Archive for the ‘Access’ Category


March 23, 2006

The last class of the day before getting on with our Internet Archive project (which has been very instructive), was about providing access to archival collections. Good, common-sense advice was dished out which we all pretty much knew but were pleased to hear again:

We preserve because we expect access.
We must be able to derive one from the other.
We don’t have to let one dictate the other.
Access needs may drive decisions at ingest e.g. on metadata.
There are many ways to provide access.

We were advised to ‘preserve enough to tell the story’ and that good preservation refers to ‘preserving meaningful information through time’. Quotes like that can come in handy sometimes.

Of course, depending on the archive’s remit, there are various reasons why we might have to provide access (FOI) or restrict access (DPA). Fortunately only the latter applies to us right now. There was also a brief discussion about redacting certain information before providing access, something that we do in a way with MAV’s products and transcripts for security reasons before they are put on the public database. I don’t knnow if we do it to documents, too. Do we?
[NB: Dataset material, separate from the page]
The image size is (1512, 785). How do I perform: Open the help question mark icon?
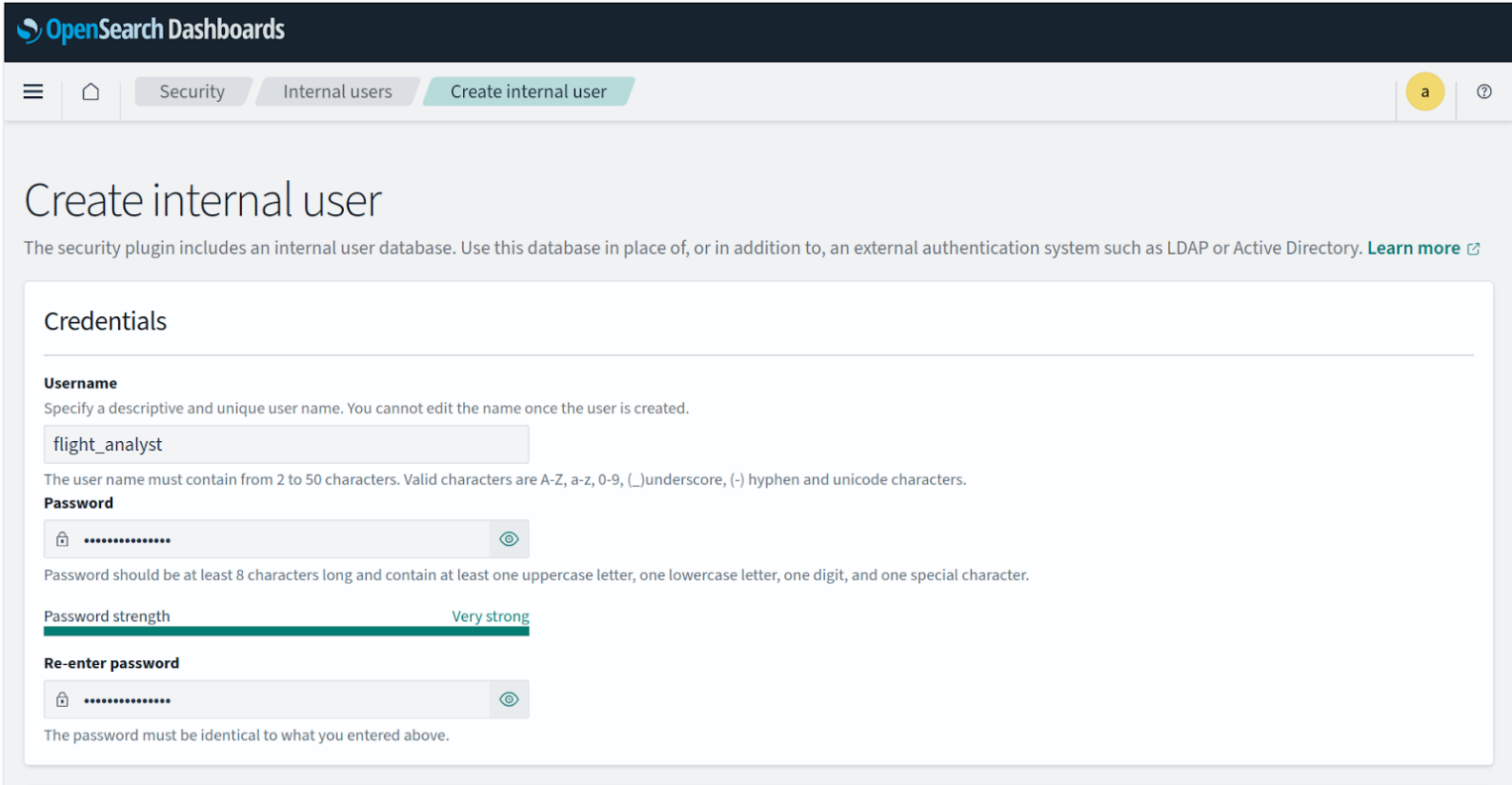tap(1483, 91)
Finally, the OAIS standard clearly has a strong element dedicated to ensuring access. It’s based around knowing your ‘designated community’ which may be as broad as ‘people who can read english and use the internet’ (The National Archives) or as narrow as ‘my friends and family’ (imagine an online photo service like Flickr). As usual some of the best advice was about planning ahead, being proactive abouut offering ways to access material, seperating the preservation infrastructure from the access infrastructure and collaborating with other repositories.



March 23, 2006

This was a post-lunch crash course in Intellectual Property Rights, Copyright, Digital Rights Management, Freedom of Information Act, Data Protection Act and Legal Deposit. No depth but some useful highlights and another interesting case study from the ADS concering the mis-use of images and how they dealt with it.
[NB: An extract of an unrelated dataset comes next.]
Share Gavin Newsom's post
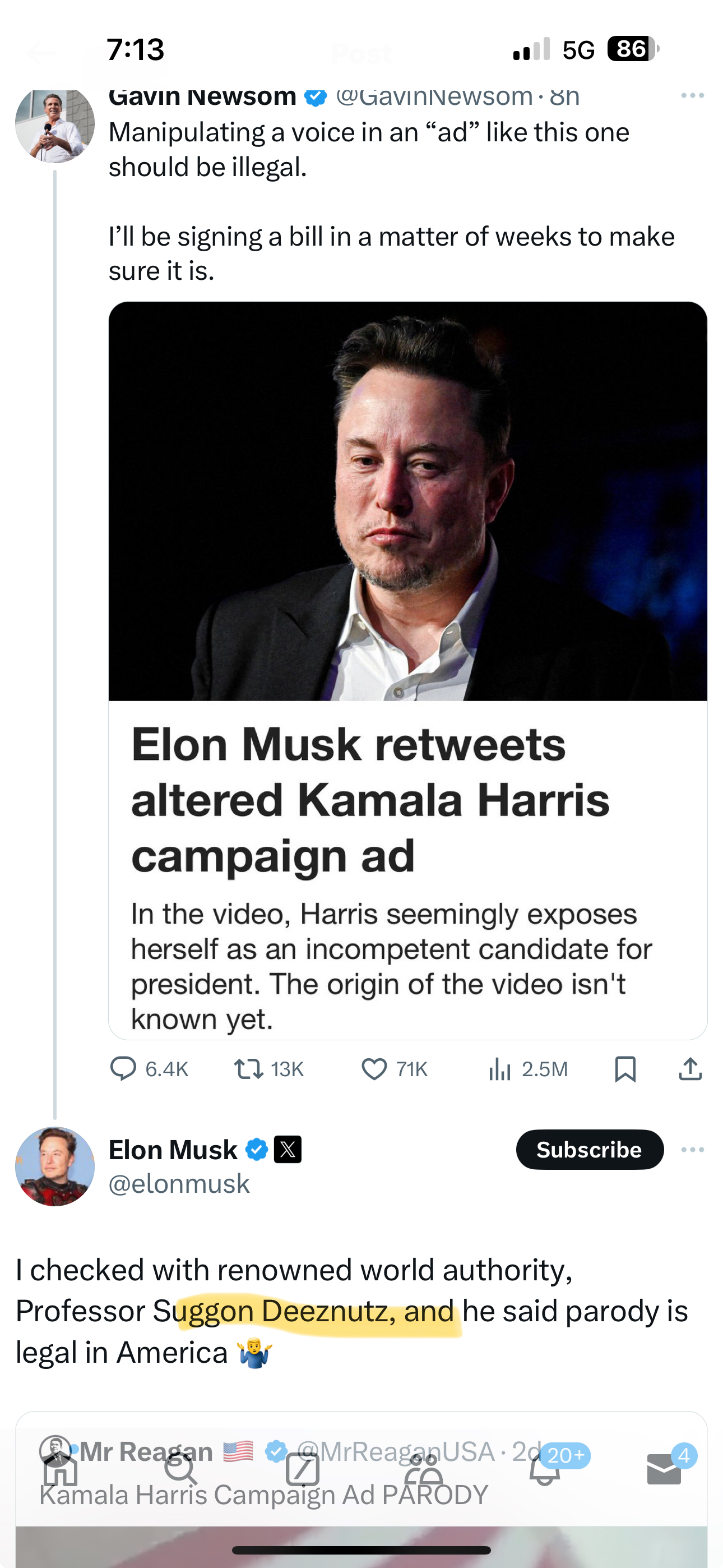This screenshot has width=723, height=1568. coord(690,1069)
Basically, the ADS received a collection of data, including images, from the excavation of Christ Church, Spitalfields. The images in this very interestining collection show the remains of bodies buried in the 18th century crypt. These images were found by a web site for necrophilia enthusiasts and some images were copied from the ADS site and republished on the sex-with-dead fan site. They also provided a link through to the ADS for enthusiasts to grab more images for themselves.

This was their mistake, because the ADS noticed an unexpected spike in the use of its website and traced it back to the link from the other website. It was the first time they’d had to deal with the mis-use of their digital collections and sought advice from the JISC legal team. They were advised a six-point plan spread over 70 days. The first was simply to contact the website, tell them they had broken the licence they agreed to on the ADS website and that they take the images down or else face further legal action. And they did take them down. End of story.
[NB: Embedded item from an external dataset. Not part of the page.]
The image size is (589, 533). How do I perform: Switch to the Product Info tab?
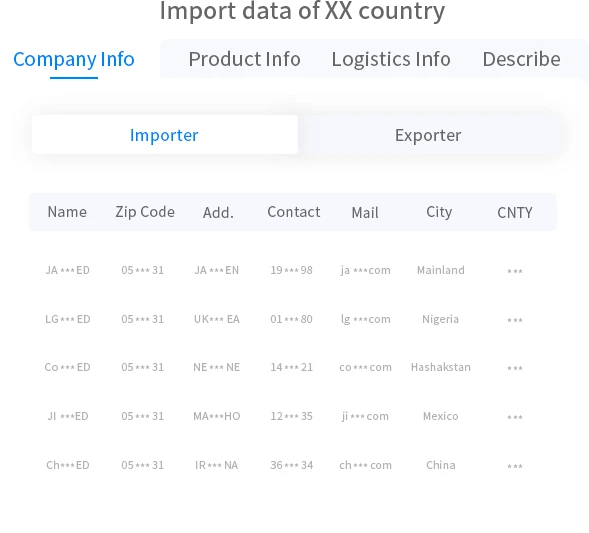tap(245, 59)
This was a satisfactory result for the ADS because despite the mis-use of the images, it would have been a long and difficult legal process had the web site not taken them down.

We’ve been thinking about such things for ADAM and intend to introduce a ‘handshake’ agreement prior to the download of ADAM images. Having seen how the ADS handle this ‘contract’ with its users, I’m now inclined to just have users agree to a licence when they first enter an ADAM session rather than each time they click to download. Legally it would appear to cover us. Our present system is based on authentication into the AI Intranet and then trusting that the AI staff member will respect the terms and conditions that are displayed with each image, but we think we can do better than this with little inconvenience to users. There will also be more changes to the way ADAM handles rights management and licence agreements.

The main piece of advice that the ADS gave from this example was that archives should not wait for the abuse of their content before forming a response but rather formulate a strategy for dealing with a potential incident so we can react quickly, methodically and legally. Wayne, Claire and Tim will know more about whether we’ve had to deal with this already. I’m not aware of such a strategy being in place though. In late May, an IPR expert from the Open University will be giving a one-day workshop on IPR issues for AI staff, something we intend to run each year. Having spent just an hour touching on such issues, I feel a day’s course would be well spent ensuring IS staff are informed of the risks and responsibilities involved in this area of our work. Not least because the European Copyright Directive, which applies to the UK, now makes breaking copyright protection a criminal offense rather than a civil offense, so theoretically someone could go to jail whereas it used to be that the individual/organisation would be fined based on the ‘loss’ (financial, of reputation, of relationships, etc) to the rights owner.

A whole hour discussing file formats!

March 22, 2006

I departed from earth this afternoon. I’m not sure where I went but this session on file formats and then a further session on digital records management took me places I never thought I’d go.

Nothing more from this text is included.